THE PROBLEM: Write out the records below word for word, please.

>>>

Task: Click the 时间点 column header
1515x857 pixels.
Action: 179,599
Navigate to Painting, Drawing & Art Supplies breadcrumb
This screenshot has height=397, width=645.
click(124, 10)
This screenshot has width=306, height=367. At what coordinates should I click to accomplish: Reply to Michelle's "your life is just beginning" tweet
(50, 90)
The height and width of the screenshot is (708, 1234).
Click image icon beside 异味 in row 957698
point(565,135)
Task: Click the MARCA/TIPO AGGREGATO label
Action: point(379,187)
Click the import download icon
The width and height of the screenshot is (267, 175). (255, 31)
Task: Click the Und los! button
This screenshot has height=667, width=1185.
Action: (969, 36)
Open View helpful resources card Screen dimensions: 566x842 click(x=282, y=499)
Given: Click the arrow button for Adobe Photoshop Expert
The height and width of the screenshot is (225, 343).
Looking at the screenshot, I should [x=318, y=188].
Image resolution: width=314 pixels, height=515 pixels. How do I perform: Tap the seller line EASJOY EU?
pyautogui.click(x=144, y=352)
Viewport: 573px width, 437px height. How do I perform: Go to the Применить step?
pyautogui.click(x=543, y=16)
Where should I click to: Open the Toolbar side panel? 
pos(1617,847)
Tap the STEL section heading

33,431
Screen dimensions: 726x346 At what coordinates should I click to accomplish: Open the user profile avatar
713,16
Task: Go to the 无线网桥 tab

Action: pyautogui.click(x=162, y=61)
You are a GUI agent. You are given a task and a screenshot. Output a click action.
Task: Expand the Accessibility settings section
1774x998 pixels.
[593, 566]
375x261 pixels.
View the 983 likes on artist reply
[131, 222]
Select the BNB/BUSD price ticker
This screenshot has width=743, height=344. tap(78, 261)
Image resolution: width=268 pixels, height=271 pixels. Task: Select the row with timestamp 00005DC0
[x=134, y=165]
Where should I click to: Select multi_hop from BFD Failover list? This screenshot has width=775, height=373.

<<<

RESPONSE:
Task: Click the 时间点 column header
1515x857 pixels.
Action: 179,599
Navigate to Painting, Drawing & Art Supplies breadcrumb
This screenshot has height=397, width=645.
click(124, 10)
This screenshot has width=306, height=367. At what coordinates should I click to accomplish: Reply to Michelle's "your life is just beginning" tweet
(50, 90)
The height and width of the screenshot is (708, 1234).
Click image icon beside 异味 in row 957698
point(565,135)
Task: Click the MARCA/TIPO AGGREGATO label
Action: point(379,187)
Click the import download icon
The width and height of the screenshot is (267, 175). (255, 31)
Task: Click the Und los! button
This screenshot has height=667, width=1185.
Action: (969, 36)
Open View helpful resources card Screen dimensions: 566x842 click(x=282, y=499)
Given: Click the arrow button for Adobe Photoshop Expert
The height and width of the screenshot is (225, 343).
Looking at the screenshot, I should [x=318, y=188].
Image resolution: width=314 pixels, height=515 pixels. How do I perform: Tap the seller line EASJOY EU?
pyautogui.click(x=144, y=352)
Viewport: 573px width, 437px height. How do I perform: Go to the Применить step?
pyautogui.click(x=543, y=16)
Where should I click to: Open the Toolbar side panel? 
pos(1617,847)
Tap the STEL section heading

33,431
Screen dimensions: 726x346 At what coordinates should I click to accomplish: Open the user profile avatar
713,16
Task: Go to the 无线网桥 tab

Action: pyautogui.click(x=162, y=61)
You are a GUI agent. You are given a task and a screenshot. Output a click action.
Task: Expand the Accessibility settings section
1774x998 pixels.
[593, 566]
375x261 pixels.
View the 983 likes on artist reply
[131, 222]
Select the BNB/BUSD price ticker
This screenshot has width=743, height=344. tap(78, 261)
Image resolution: width=268 pixels, height=271 pixels. Task: Select the row with timestamp 00005DC0
[x=134, y=165]
Where should I click to: Select multi_hop from BFD Failover list? This screenshot has width=775, height=373.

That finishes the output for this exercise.